My experience of my first and last 6 weeks of uni halls (left due to the course and glad i did).
The 3 guys…
The first guy (I won’t post their pictures obviously so i will just number them) was a 3rd year and was our flat rep who i got on well with but of course he already had a friends group and everything… he was also the president of our dorm colledge (there was 4).
Guy #2, I clicked with really well just in terms of conversation. He was a black guy that had a huge group of fellow black people on HIS FIRST DAY who from
what i say became basically mates who he hanged out with since moving there. He told me he joined some whatsapp group (assuming it was the African society thing?). But I didn’t find any groups like that and i didn’t hear of others who had arranged this.
The third guy I also got on well with but he was somewhat off at times? He had a mate off campus who hanged round with him a lot (every day really) and also a lots of friends who visited him all of which i got on really well with. But with him i dunno I just got the impression he was off and liked me but I wasn’t somone he would hang around with on a regular basis. So his friends who i had gotten on really well with basically i didn’t see much unless they were in my kitchen about to go out somewhere.
Bottom line… I got on well with all the 3 guys but they all had their own friends groups by the time I arrived. I know your thinking… you must have been boring or something. The guy who seemed a bit off even said he thought i was very funny so i wasn’t by any means dull. But I do think i was almost trying to compensate by trying to make too many jokey comments even though they were always recived well (i can tell when people are fake laughing). I found that with 3/4 of the girls they seemed to label me as a bit of a clown/maybe a bit of an idiot.
Now the 4 girls…
One was a really self abosrbed/arrogant. This university wasn’t an amazing one by any means but she was from a posh background with good grades… but she came to my uni just because she liked the campus. She seemed out of place but she had a ok time making friends even though i kept hearing them all complain about her which was puzzling. She came across as one of the very extroverted/alpha types who even if she was disliked by many was still seen as a social asset and someone to be friends wtih.

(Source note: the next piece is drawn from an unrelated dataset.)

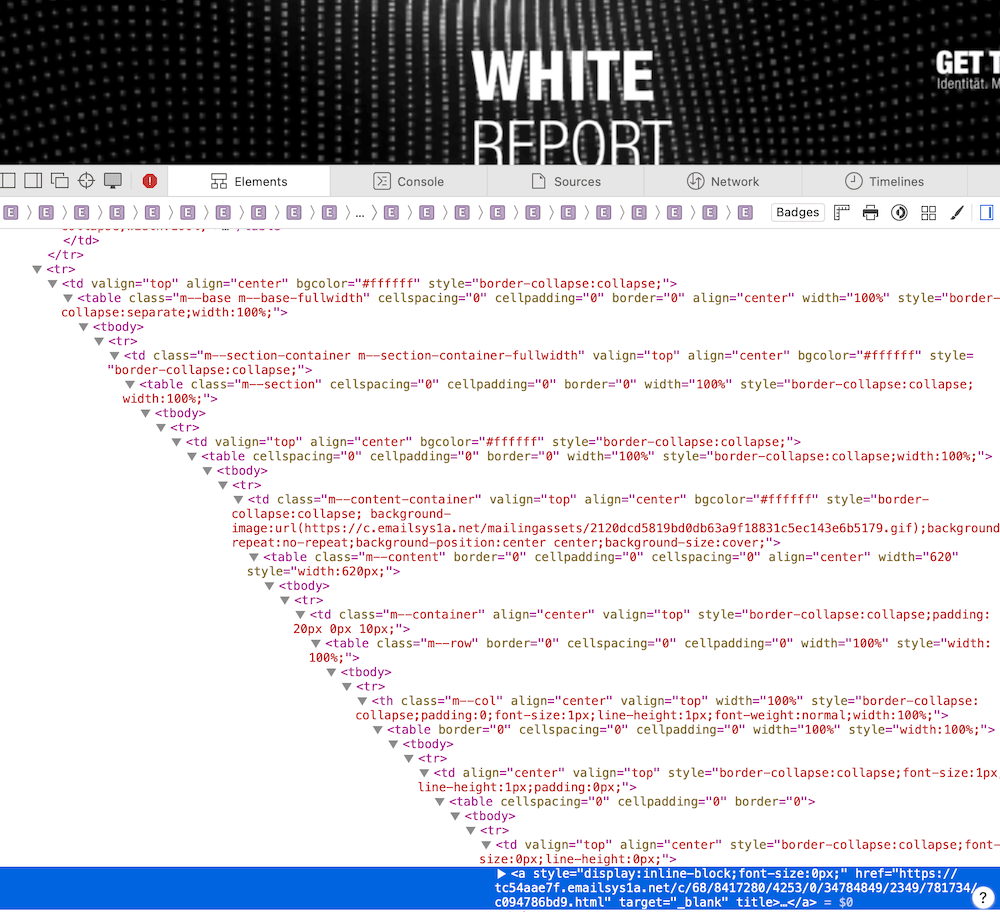This screenshot has height=912, width=1000.
Task: Switch to the Console tab
Action: 408,181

The two of them were good mates since day 1 and i don’t honestly know why but they both seemed to cling togther and be off with not only me but the others. Girls i noticed seem to band togther quite quickly. They were also edgy though… they defintely didn’t seem to be the type who liked guy mates. I mean they never said hi to me after the first few days. The girls in all just seemed really off even though.
Girl 4 was very nice and we got on well. But she was one of the international students from Russia… so she didn’t have the best English and ended up being mates with fellow russian/polish girls in the flat block which makes sense.
Where did this leave me on freshers week (welcome week)? Pretty much alone in my room most nights unless it was one of the main events where our flat rep invited all 6 of us to go togther. I’m not someone that can just go to a event/club by myself. Other flat floors (most seemed to cling like family) all went out togther. I recall some saming there was one on their floor who they always asked to go with them but he/she declined. This for me was annoying as hell because I would of accepted any offer. My flat seemed to all invidually have their own mates/groups… there was no eating togther only the ocssionaly and conversation (excluding the 2 edgy girls who didn’t even say hi.
They are just flat mates you can make friends outside of your flat surely? Yeah you aren’t wrong. But to reiterate a previous point… if no one on your flat floor asked you to go out somewhere would you just go by yourself? I’m sure a fair amount of you would but i just couldn’t get myself to do that. Everyone seemed to make friend through chatting as a group to other flat groups… but ours was all spread out… so i really must have been one of the hermits.
My course mates:
I did however make two very good mates from my course. The first (male) i got on really well with… he was outgoing and had a good flat floor who he went out with. I would sit with him in class and chat after until we went back to our own flats. I thought this would be my saving grace but excluding the first 1 1/2 weeks of lectures he stopped attending. The funny thing is he actually really enjoyed the subject but he was just lazy and spent most his day smoking weed with flat mate of his.
My second friend who was probably my best one (at least towards the end) was female (probably a supprise given I’ve just talked about how 3/4 of my female flat mates were basically weird/bitches/rude. I sat with her and we got on really well similar to how i did with the first guy and this was since week 3 out of 6. On the last week after I discussed how shitty my siutation was (my plan worked) she invited me to come chill with her mates who were all nice. Which is probably the only tip i can give other than join clubs (even if they probably require a long term commitment before making friens to hang out with after they are finished)… if you know someone nice and get on well with them… complaining about how shitty your flat is seems to be a good way of them clocking ”maybe i should ask them out” which works if they like you.
Anyways I left due to the course which i really should never have gone on. I’m now going back to university to do something I know i will enjoy at a new university of which will involve me being around lots of people with the same interest. I’m hoping things will be better but yeah this is ‘my take’ on my first and last 6 weeks of living at university on campus. Apologies if this was boring as fuck but i spent too much time typing this to discard it lol. There is more to the story but i really think this is boring and long enough.